AI for warfare: West Asia’s flare-up should focus attention on red lines for autonomous weapons
A rift between the AI firm Anthropic and the US federal government has broken into the open at a fraught geopolitical moment. Negotiations between the AI firm and the Pentagon over deployment of frontier models by the US military stalled after Anthropic refused to permit the use of its models for two specific use cases: domestic surveillance and lethal autonomous weapons. Open AI has struck a deal with the Pentagon in the meantime, even as the use of AI in the battlefield accelerates with deployments by Israel and the US in the ongoing war in West Asia.
Dario Amodei, founder of Anthropic, has argued that his proposed limits are non-negotiable. When talks stalled, the disagreement turned political. Trump criticized the firm in sharp terms, calling it a “Left Wing, Woke” company in a Truth Social post.

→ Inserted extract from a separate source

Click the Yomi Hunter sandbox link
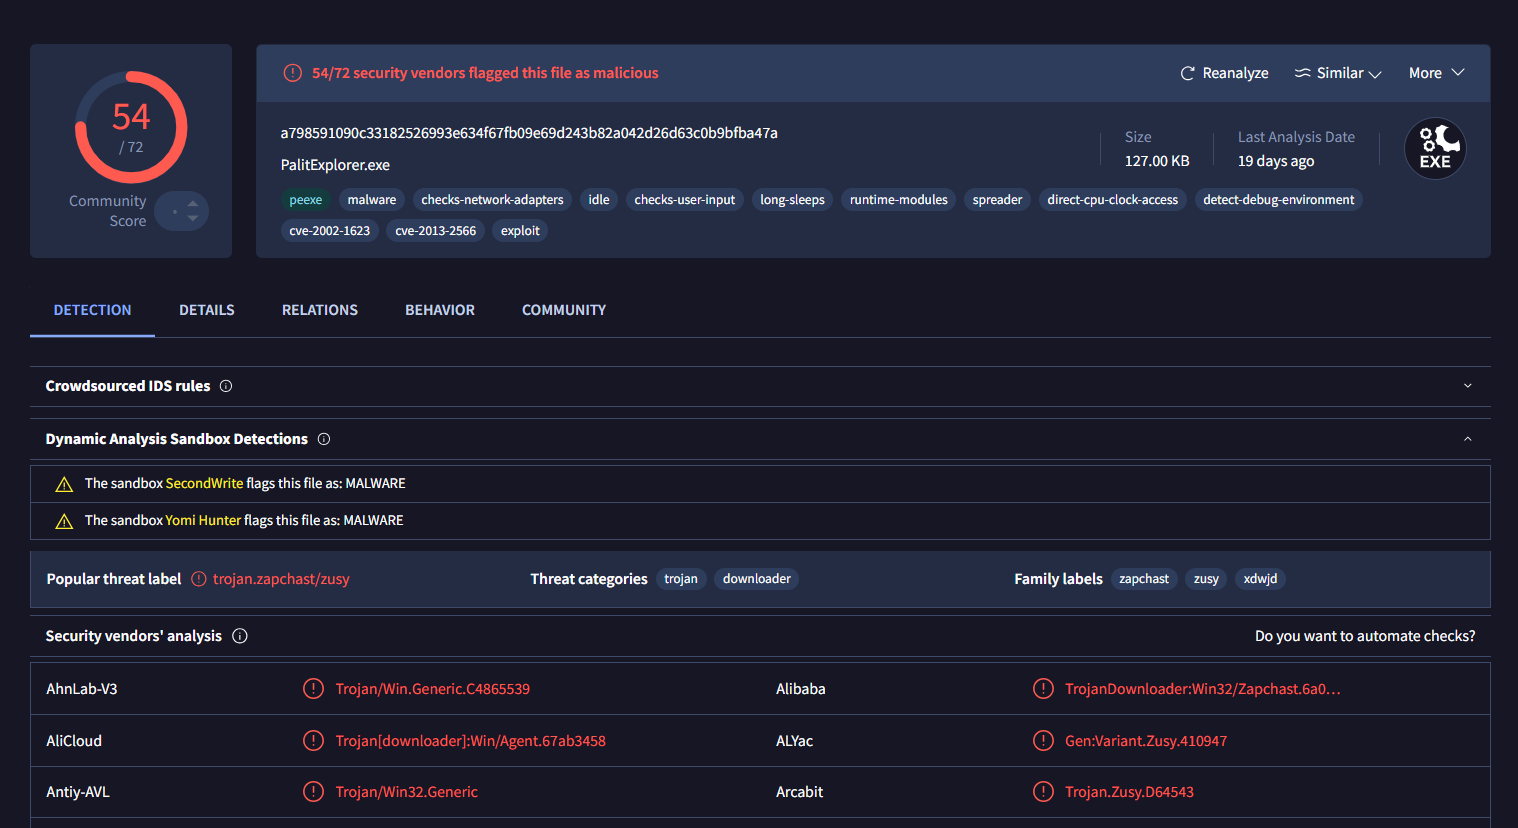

Secretary of War Pete Pete Hegseth labelled Anthropic a ‘Supply Chain Risk,’ which means companies that do business with it cannot engage with the US military. This dispute has no precedent. Never in American history has a leading company been treated, in effect, as an enemy of the state for declining to military cooperation.
It is easy to view this episode as another instance of industrial policy under US President Donald Trump, where he seems to have picked Open AI at the cost of a rival. His administration has intervened aggressively in technology markets several times before. For instance, the US government provided billions in support to chip-maker Intel and took an equity stake to stabilize domestic chip capacity late last year.